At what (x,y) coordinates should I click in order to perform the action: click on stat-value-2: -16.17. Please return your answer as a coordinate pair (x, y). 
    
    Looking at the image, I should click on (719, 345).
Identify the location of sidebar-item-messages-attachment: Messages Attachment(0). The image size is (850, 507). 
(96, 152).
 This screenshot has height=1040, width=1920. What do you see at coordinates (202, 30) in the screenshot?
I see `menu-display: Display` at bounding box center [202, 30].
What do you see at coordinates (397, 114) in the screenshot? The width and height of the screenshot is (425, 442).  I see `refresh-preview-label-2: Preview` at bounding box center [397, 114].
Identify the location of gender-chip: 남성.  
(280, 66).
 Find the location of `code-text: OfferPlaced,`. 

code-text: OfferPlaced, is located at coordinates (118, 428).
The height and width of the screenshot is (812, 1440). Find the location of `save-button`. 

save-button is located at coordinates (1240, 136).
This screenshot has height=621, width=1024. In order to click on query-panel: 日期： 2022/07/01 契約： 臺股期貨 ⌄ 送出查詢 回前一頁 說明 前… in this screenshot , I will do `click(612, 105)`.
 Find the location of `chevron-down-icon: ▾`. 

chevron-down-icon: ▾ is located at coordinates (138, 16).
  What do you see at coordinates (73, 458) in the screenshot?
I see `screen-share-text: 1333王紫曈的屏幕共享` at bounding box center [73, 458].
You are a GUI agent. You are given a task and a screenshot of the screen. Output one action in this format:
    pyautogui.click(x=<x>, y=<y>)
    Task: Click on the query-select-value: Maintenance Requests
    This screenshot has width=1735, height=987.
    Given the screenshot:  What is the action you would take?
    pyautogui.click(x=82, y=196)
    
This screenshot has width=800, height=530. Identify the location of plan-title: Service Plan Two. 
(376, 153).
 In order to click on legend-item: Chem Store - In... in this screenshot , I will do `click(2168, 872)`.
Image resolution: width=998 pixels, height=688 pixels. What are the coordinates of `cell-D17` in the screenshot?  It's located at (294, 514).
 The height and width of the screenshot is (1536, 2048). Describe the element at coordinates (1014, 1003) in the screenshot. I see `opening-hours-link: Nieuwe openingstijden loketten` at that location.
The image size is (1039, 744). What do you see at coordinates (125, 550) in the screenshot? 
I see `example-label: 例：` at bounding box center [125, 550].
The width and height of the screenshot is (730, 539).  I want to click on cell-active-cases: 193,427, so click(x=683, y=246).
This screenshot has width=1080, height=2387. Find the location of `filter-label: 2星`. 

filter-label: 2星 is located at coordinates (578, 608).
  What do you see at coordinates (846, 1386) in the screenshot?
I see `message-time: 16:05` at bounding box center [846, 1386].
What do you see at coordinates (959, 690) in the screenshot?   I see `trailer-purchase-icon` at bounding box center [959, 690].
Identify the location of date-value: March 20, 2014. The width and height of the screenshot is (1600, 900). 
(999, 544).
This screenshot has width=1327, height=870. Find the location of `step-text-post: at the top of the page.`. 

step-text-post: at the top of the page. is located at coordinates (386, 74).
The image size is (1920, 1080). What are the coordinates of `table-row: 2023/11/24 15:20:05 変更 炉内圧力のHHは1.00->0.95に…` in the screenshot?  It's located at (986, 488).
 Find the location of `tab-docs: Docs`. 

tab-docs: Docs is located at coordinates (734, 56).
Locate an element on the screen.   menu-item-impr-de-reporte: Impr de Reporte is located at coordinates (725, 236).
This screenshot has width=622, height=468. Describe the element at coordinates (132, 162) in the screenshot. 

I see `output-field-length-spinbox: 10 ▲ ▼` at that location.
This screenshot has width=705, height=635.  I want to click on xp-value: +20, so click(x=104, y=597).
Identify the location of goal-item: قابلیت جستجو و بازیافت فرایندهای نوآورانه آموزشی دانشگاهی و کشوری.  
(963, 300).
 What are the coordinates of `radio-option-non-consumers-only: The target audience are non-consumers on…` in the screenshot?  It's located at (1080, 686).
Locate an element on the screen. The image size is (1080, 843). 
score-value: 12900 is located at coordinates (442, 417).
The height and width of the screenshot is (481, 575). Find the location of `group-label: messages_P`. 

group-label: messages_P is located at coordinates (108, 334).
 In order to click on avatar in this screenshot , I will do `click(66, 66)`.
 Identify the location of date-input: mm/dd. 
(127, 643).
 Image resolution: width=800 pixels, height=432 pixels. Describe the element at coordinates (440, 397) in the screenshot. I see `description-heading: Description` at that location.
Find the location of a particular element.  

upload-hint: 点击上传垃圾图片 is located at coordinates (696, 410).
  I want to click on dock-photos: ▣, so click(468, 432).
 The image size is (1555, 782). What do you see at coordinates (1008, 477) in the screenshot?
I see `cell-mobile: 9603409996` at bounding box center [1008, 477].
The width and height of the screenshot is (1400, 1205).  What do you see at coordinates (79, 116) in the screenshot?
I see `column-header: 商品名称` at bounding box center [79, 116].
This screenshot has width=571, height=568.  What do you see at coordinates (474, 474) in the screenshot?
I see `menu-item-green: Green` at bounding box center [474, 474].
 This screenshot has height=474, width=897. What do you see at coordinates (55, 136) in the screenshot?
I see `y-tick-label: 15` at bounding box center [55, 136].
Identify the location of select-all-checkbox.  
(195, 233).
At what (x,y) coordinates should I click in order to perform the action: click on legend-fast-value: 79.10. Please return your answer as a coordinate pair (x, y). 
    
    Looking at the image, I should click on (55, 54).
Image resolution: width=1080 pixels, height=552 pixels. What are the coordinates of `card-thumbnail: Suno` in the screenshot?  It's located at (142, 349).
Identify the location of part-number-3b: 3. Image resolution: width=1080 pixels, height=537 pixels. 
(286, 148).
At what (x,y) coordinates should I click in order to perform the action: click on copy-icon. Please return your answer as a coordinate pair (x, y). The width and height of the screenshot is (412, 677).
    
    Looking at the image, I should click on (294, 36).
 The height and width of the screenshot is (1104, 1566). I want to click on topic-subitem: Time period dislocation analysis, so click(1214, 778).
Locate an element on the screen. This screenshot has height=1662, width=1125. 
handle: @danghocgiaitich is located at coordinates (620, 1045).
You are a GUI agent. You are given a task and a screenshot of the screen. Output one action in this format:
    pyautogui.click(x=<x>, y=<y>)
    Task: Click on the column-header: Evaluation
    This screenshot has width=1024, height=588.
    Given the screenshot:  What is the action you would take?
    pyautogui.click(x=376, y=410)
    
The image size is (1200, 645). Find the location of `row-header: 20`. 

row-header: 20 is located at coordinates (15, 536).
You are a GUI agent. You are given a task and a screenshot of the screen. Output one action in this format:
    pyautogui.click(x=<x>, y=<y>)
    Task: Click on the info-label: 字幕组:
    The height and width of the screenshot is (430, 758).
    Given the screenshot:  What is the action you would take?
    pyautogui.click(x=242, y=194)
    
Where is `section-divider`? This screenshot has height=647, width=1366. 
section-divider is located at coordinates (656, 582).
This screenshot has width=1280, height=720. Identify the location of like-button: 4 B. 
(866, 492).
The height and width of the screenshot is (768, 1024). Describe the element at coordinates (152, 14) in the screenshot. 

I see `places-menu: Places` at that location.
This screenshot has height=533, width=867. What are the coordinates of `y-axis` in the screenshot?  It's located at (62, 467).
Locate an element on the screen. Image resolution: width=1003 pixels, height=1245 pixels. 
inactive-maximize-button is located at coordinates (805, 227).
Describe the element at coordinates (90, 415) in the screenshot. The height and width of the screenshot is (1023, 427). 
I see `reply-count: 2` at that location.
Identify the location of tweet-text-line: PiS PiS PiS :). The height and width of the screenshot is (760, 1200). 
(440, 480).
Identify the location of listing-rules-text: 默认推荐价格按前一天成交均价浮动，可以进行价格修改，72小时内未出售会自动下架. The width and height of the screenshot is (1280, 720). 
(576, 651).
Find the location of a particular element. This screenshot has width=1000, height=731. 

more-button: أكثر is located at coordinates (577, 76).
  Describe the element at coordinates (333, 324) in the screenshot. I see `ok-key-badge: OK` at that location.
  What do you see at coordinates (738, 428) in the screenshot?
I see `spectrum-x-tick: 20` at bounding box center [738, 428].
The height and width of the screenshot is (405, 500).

▶ [The problem]:
Copy the records verbatim, starting at the line containing "Identify the location of date-value: March" and ending with the line containing "The image size is (1920, 1080).", including both of those lines.

▶ [Problem solution]:
Identify the location of date-value: March 20, 2014. The width and height of the screenshot is (1600, 900). 
(999, 544).
This screenshot has width=1327, height=870. Find the location of `step-text-post: at the top of the page.`. 

step-text-post: at the top of the page. is located at coordinates (386, 74).
The image size is (1920, 1080). What are the coordinates of `table-row: 2023/11/24 15:20:05 変更 炉内圧力のHHは1.00->0.95に…` in the screenshot?  It's located at (986, 488).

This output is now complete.